For me, a neat edition to this would be optional rules tagged into each setting - Forgotten Realms is heroic fantasy, use the standard rules. Greyhawk is supposed to be more swords and sorcery, maybe use Gritty Realism, etc. All the various optional rules would be grouped and presented with the setting to support the feel of that setting, making there be a reason to play different settings to get different experiences out of the same, known, system. I really like the way that Brancalonia is effectively a 5e mod - it gives a different feel to the setting without have to have people learn a whole new system. Things like ship combat, overland exploration and other mechanics could also be tied in as setting options.
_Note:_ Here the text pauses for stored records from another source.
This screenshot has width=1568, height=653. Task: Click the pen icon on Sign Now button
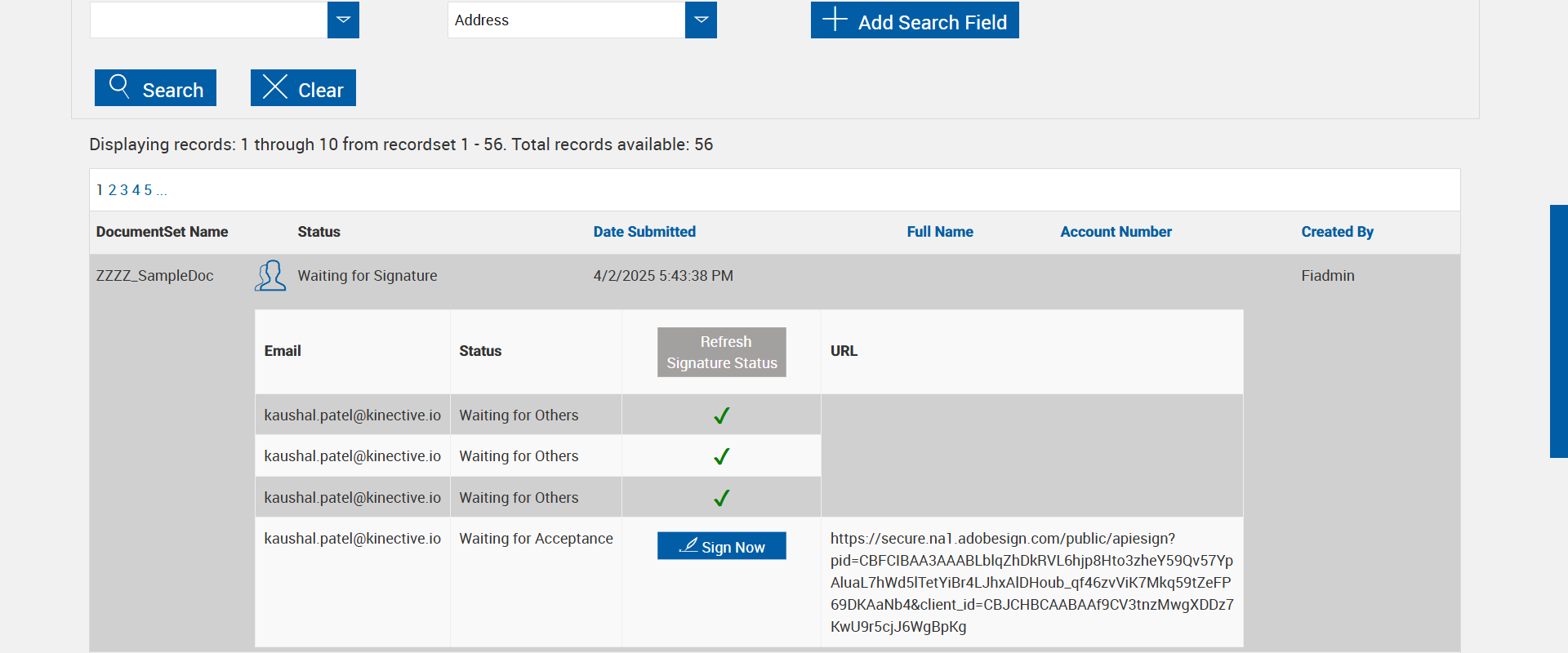689,545
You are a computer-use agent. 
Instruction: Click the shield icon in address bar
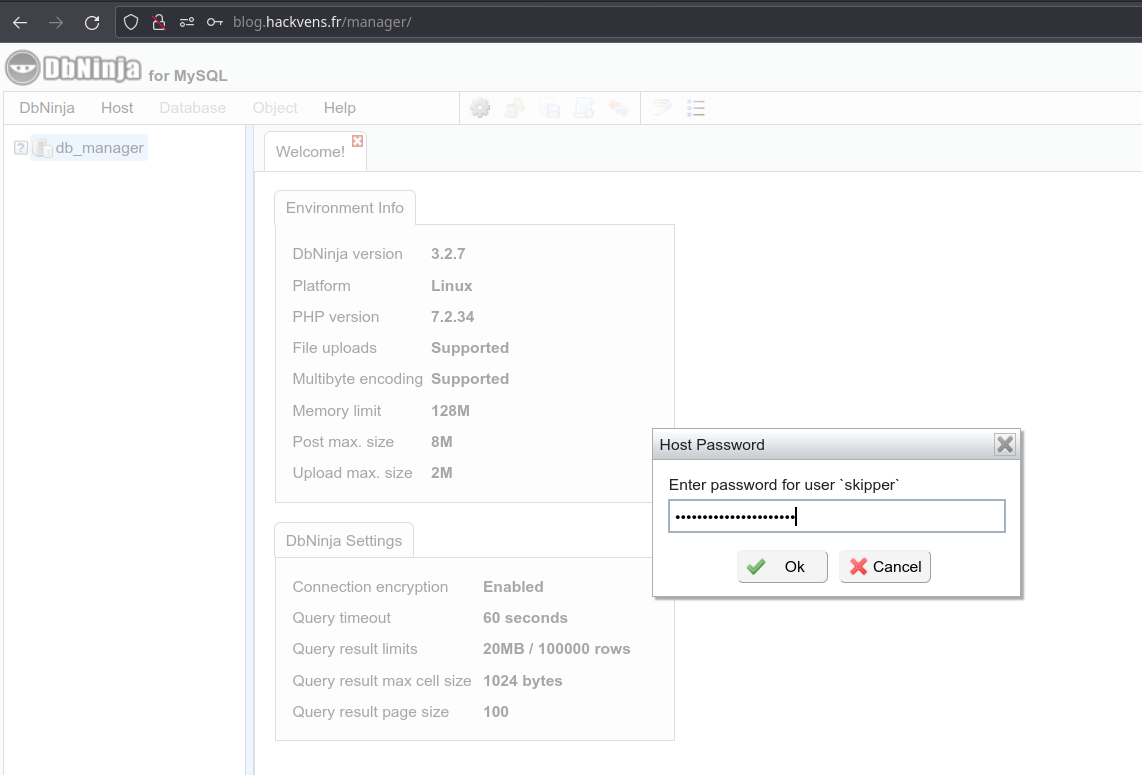click(131, 22)
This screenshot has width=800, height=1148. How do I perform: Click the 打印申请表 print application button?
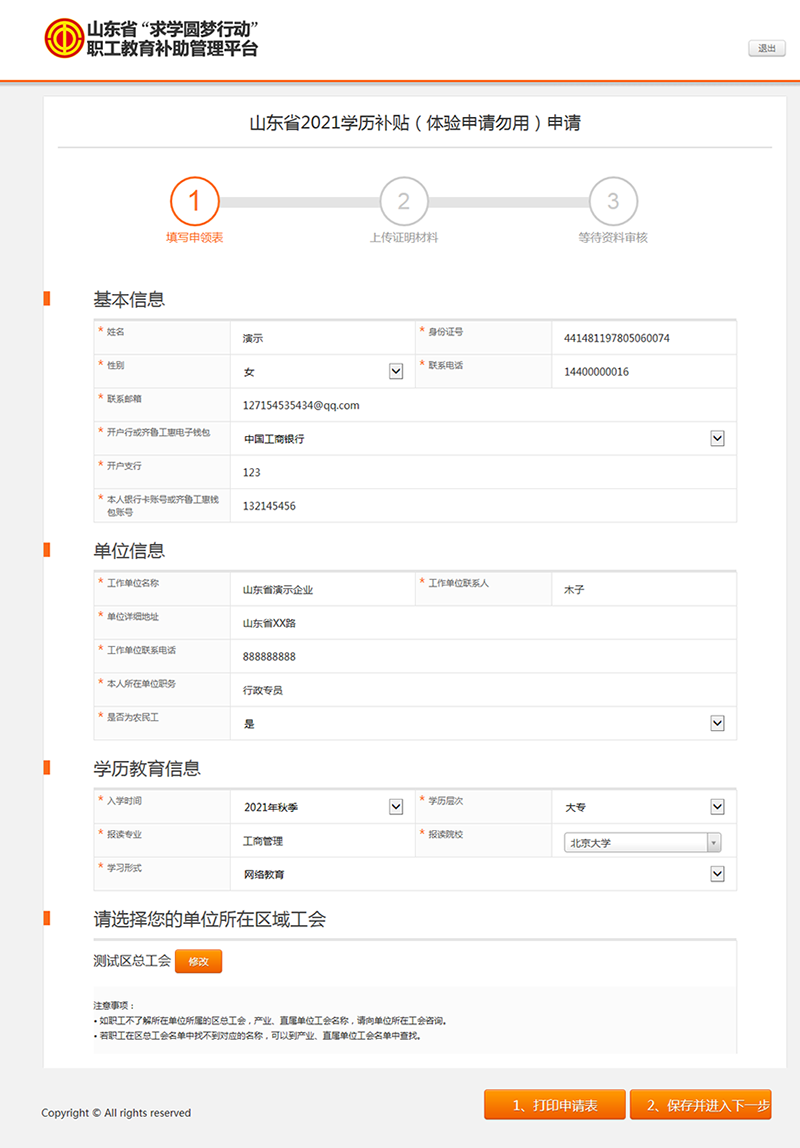[555, 1104]
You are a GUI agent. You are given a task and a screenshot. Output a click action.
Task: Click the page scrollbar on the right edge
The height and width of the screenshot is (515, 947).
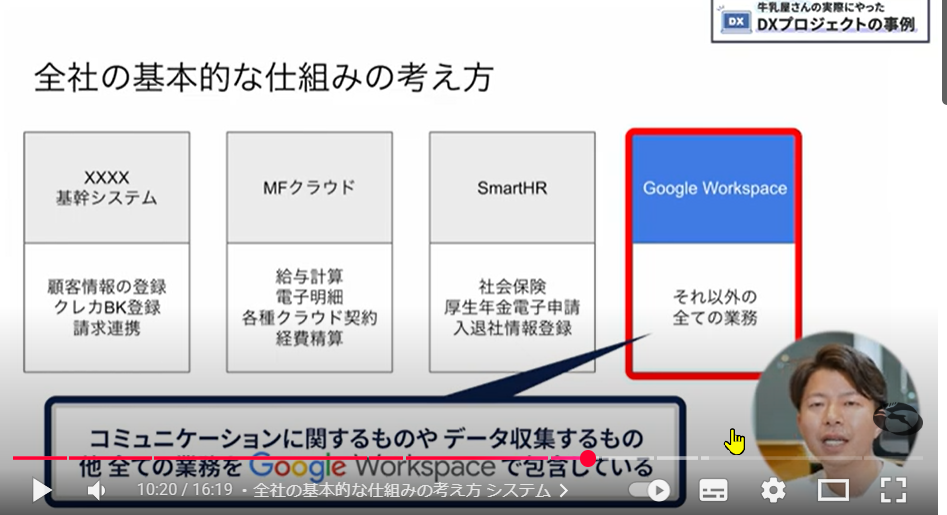click(943, 50)
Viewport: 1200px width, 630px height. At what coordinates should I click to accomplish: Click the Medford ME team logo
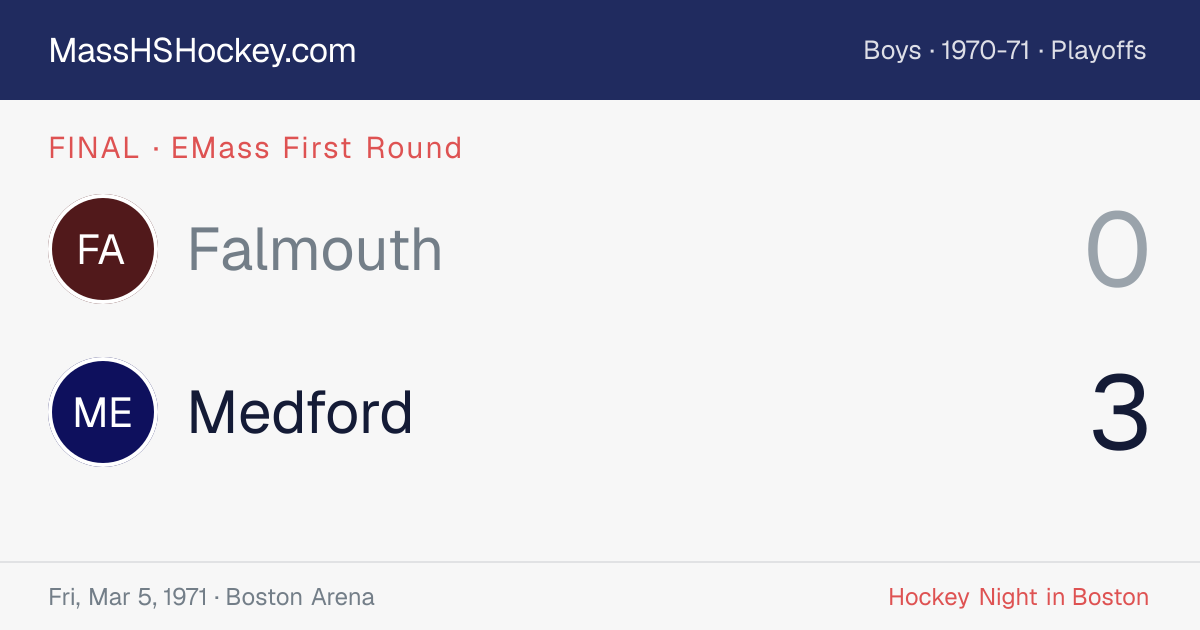pos(103,412)
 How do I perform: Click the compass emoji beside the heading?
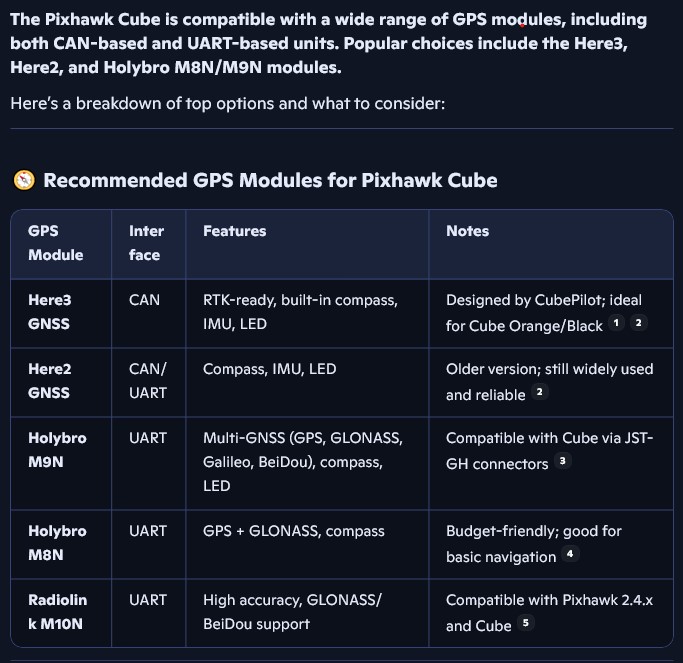click(24, 180)
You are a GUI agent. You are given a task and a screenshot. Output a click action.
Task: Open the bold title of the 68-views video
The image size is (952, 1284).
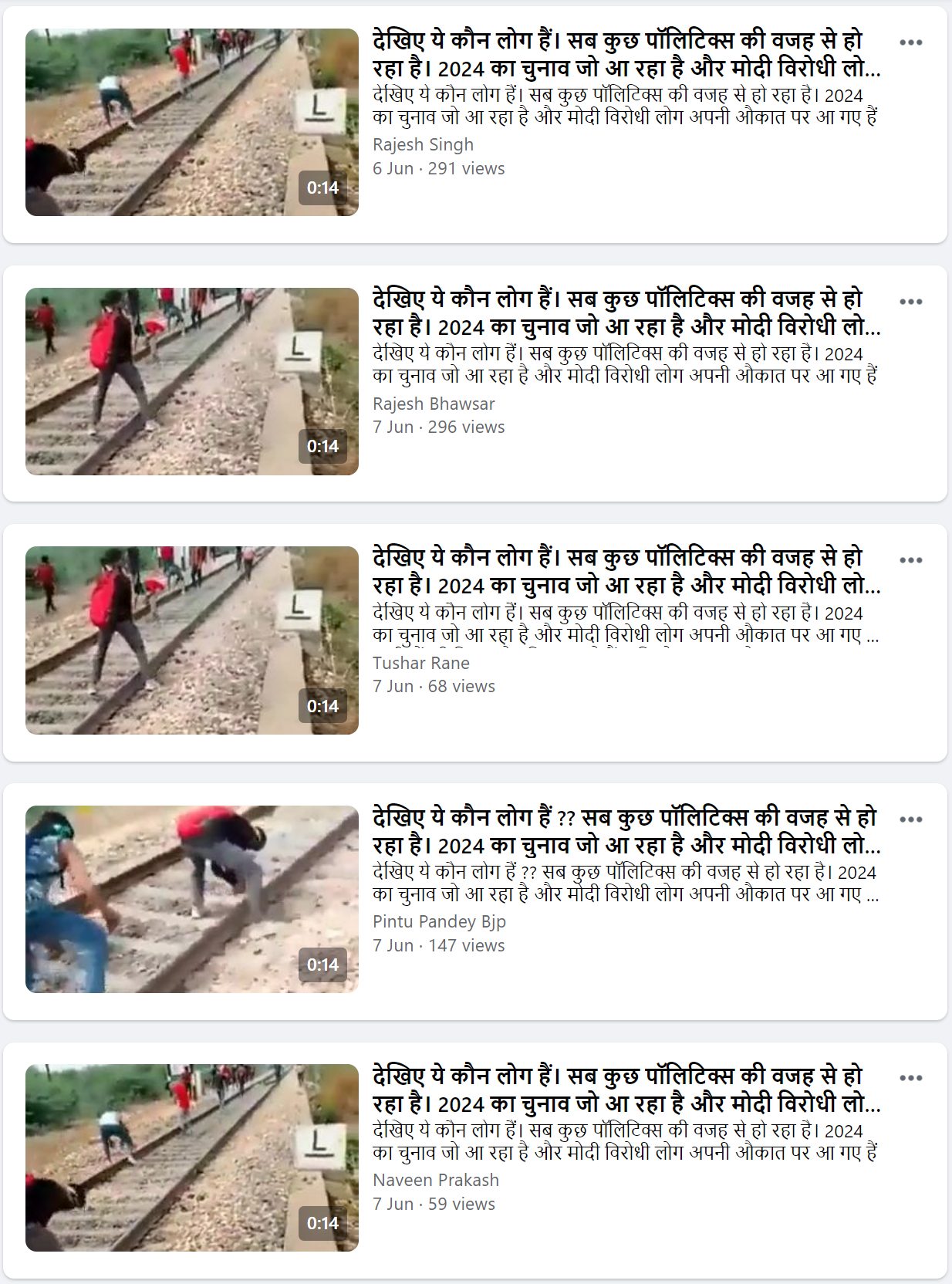coord(626,572)
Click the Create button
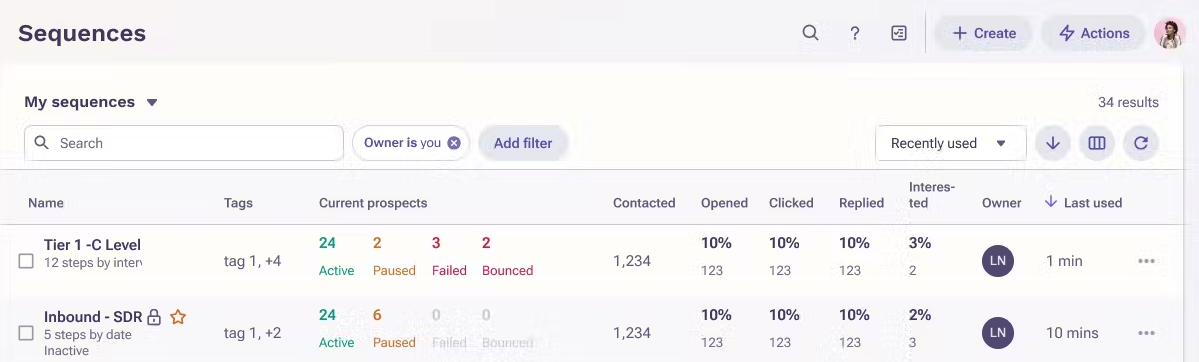Screen dimensions: 1199x362 (983, 33)
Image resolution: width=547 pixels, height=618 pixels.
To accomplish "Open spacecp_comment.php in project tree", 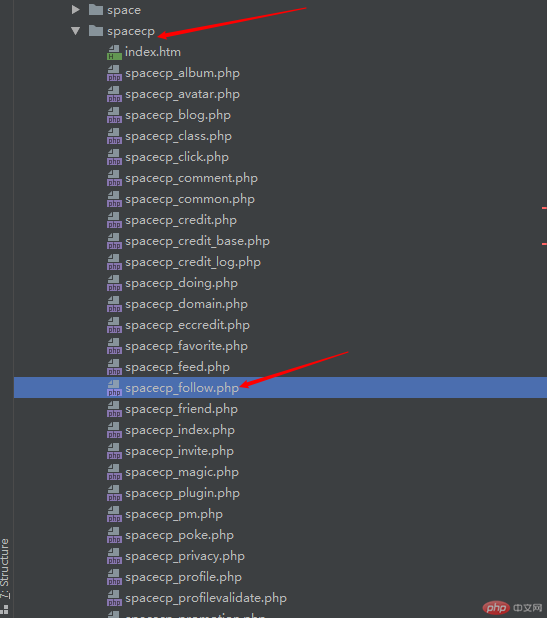I will pyautogui.click(x=192, y=178).
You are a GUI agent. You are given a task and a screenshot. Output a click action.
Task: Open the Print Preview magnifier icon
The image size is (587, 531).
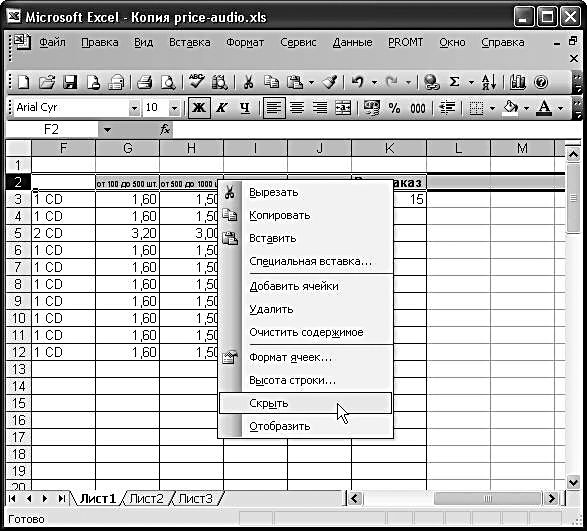(168, 82)
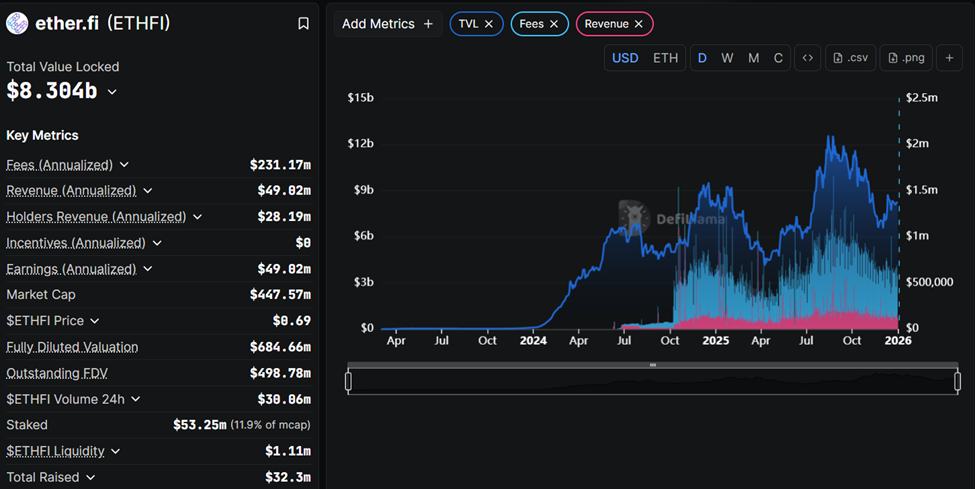Remove the TVL metric chip
This screenshot has height=489, width=975.
coord(489,24)
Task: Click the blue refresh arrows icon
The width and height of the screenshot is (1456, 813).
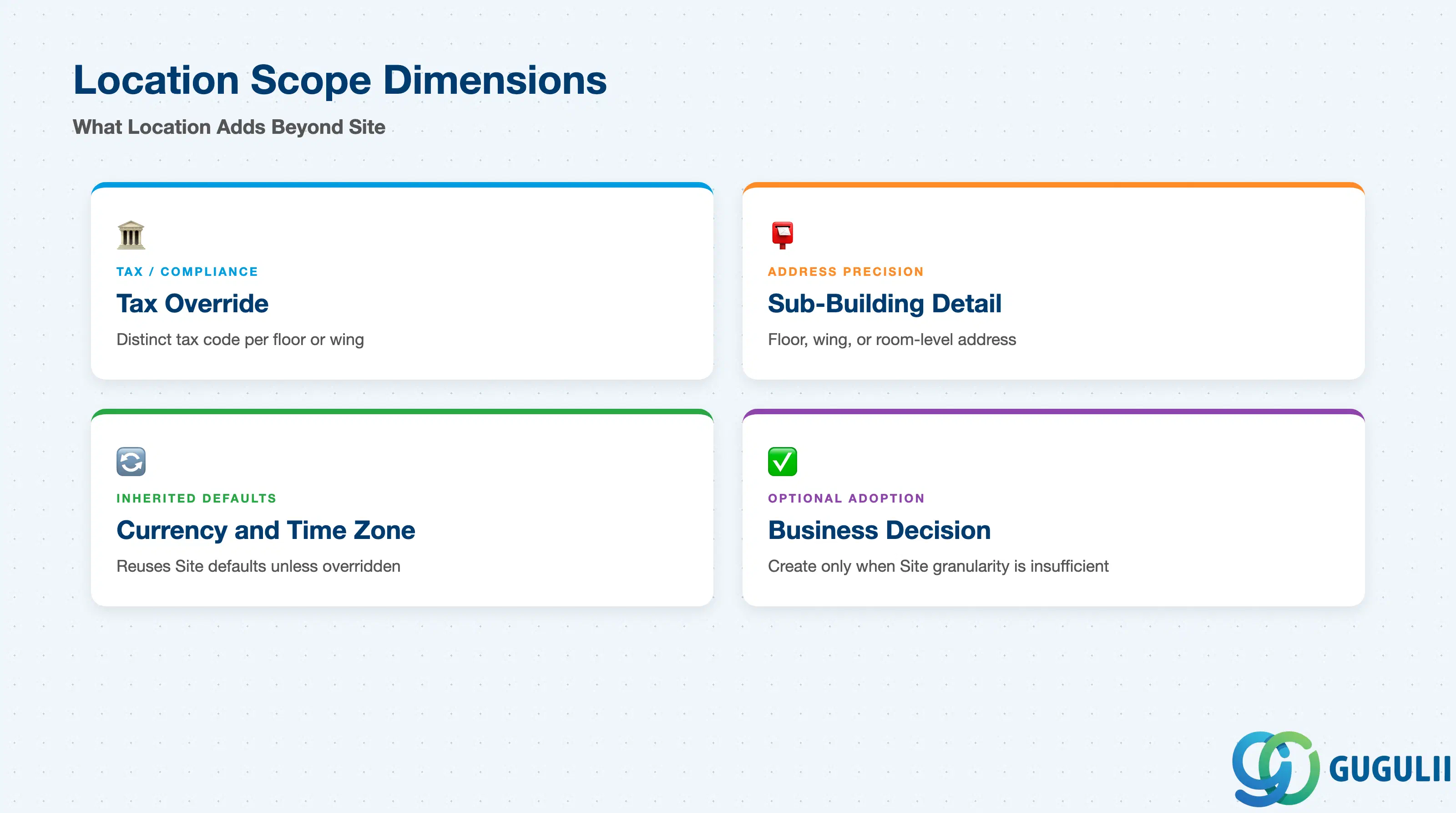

It could also be an option to turn that ratchet another notch and have certain restrictions in settings - not everything available at all times. Taking the examples of Iron Kingdoms and Eberron which were both steampunk fantasy settings, Eberron has everything that is available anywhere in D&D within it, whereas Iron Kingdoms has a more restricted set of options that gives a different and more distinct feel. This may not be to everyones preference but having each setting chapter in this hypothetical DMG come with a list of restricted races, classes or other options would also go a good way to making settings feel distinct. Things like restricted magic-user types for Dark Sun, for example.
There is a huge range of rules from prior editions that could easily be drawn on here for flavour - expanding martial rules so types of weapons make a difference, over-clocking spells with spellburn, spell-duels, changing the basis of XP from monsters slain to gold-in-hand or carousing or training.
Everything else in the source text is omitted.